> **TASK INSTRUCTIONS**:
1. In the pull request description below, who decides which class of an external component is safe to use?
2. Translate this sentence from the pull request description below into Spanish: "Then a consumer does not need to dig into the source code of imported components and rely on implementation details."
3. Carry on writing the pull request description below, picking up after its final sentence.

> **DOCUMENT EXTRACT**:
---

Changes proposed in this Pull Request:

This is an RFC & POC of a CSS classes convention, to make React components, mimic native CSS behavior of :part and :--state (Custom Pseudo Class).

Despite the syntactic sugar, the main take here is that the component author specifies the parts/areas/classes as a part of public API, for external CSS styling. Then a consumer does not need to dig into the source code of imported components and rely on implementation details.

Benefits:

  • less fragile code base, as we don't rely on volatile implementation details, but exposed API
  • faster development, as we don't need to dig through the source code over and over to find suitable classes to hack
  • faster development, as it's easier to distinguish a local class from an internal class of the external components
  • the person who decides which class of the external component is safe to use, is the external component author who is more informed for such a decision
  • syntactic sugar

Drawbacks:

  • not as semantic, established, unopinionated, well tested, scoped, as native CSS, but well… React.

---

> **DATA**:
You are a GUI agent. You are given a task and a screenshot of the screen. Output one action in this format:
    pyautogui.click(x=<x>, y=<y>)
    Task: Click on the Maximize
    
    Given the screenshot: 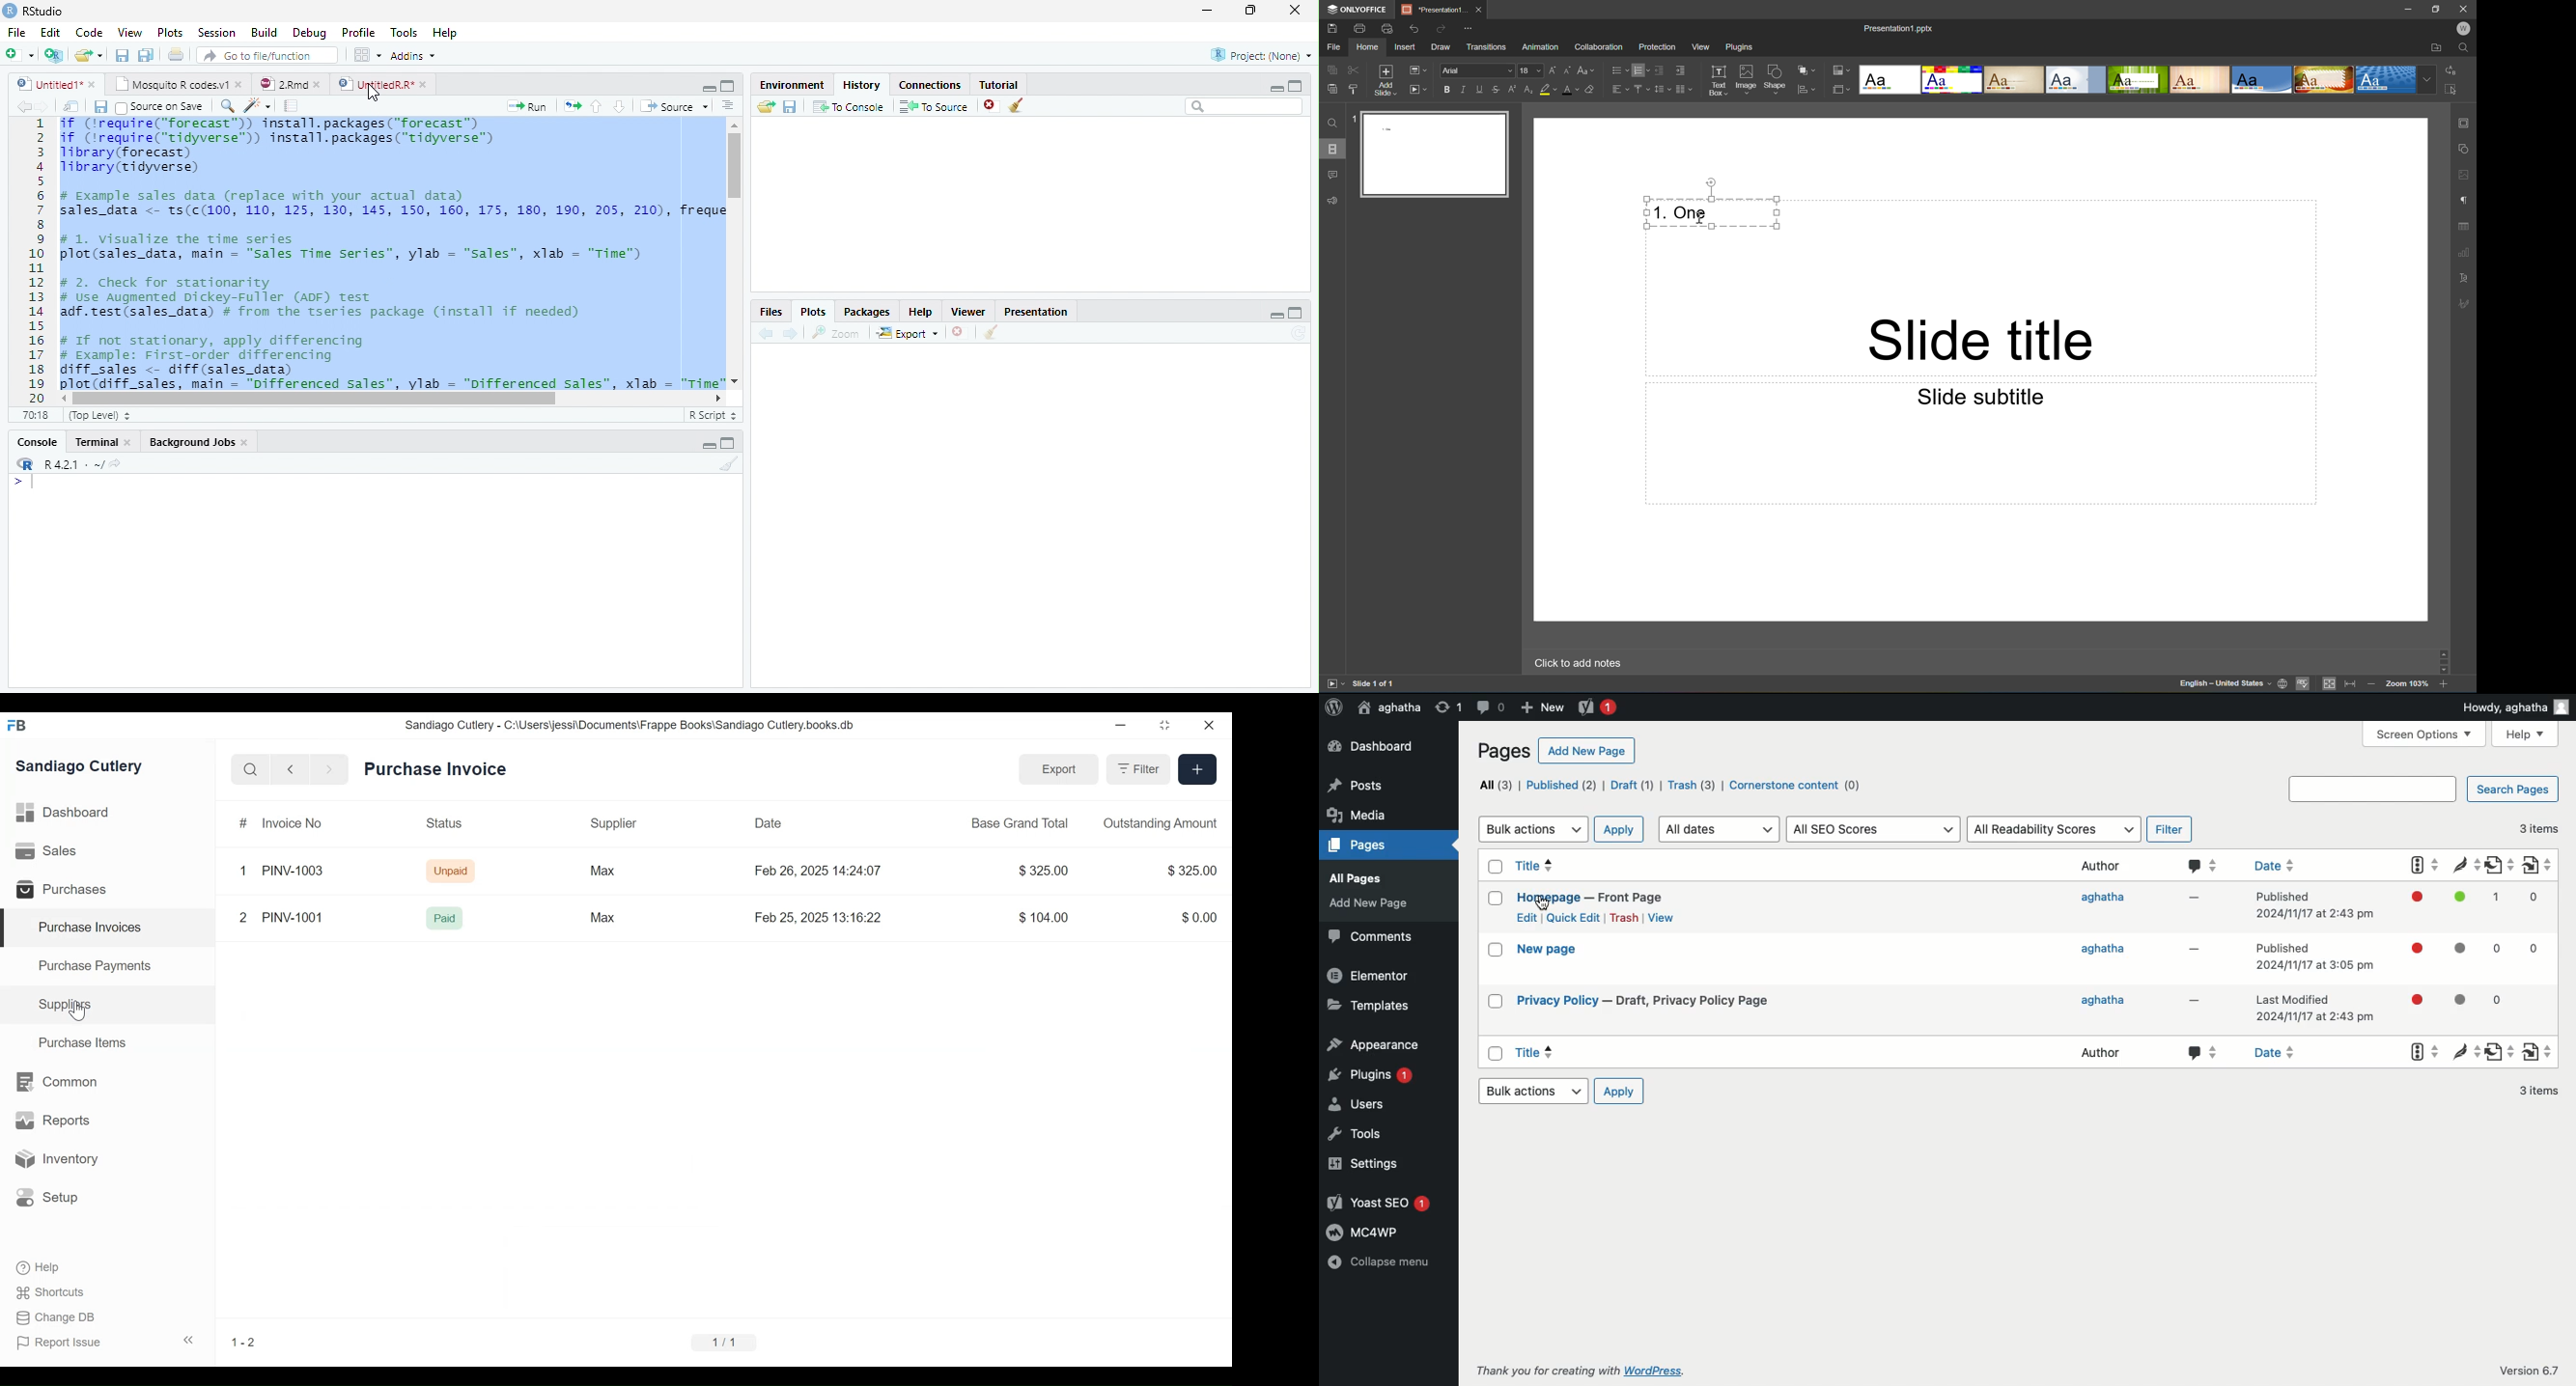 What is the action you would take?
    pyautogui.click(x=1296, y=314)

---

> **THE ANSWERS**:
1. The external component author, who is better informed to make that decision.

2. Así, un consumidor no necesita hurgar en el código fuente de los componentes importados ni depender de detalles de implementación.

3.
  • component authors need to maintain CSS classes as API - maintainability is distributed across all consumers, which is even worse.

Detailed test instructions:

  1. Read the code
  2. See the beauty
  3. See the evil
  4. Leave your feedback

Additional

  • In the CSS comments, for reference, I added the selectors that we could use with native HTML (custom) elements.
  • I don't push for any particular class name/attribute name convention. I just think it would be nice to have a ::part, :-- equivalent for React components. (:host, element-name, & ::slotted would be great as well).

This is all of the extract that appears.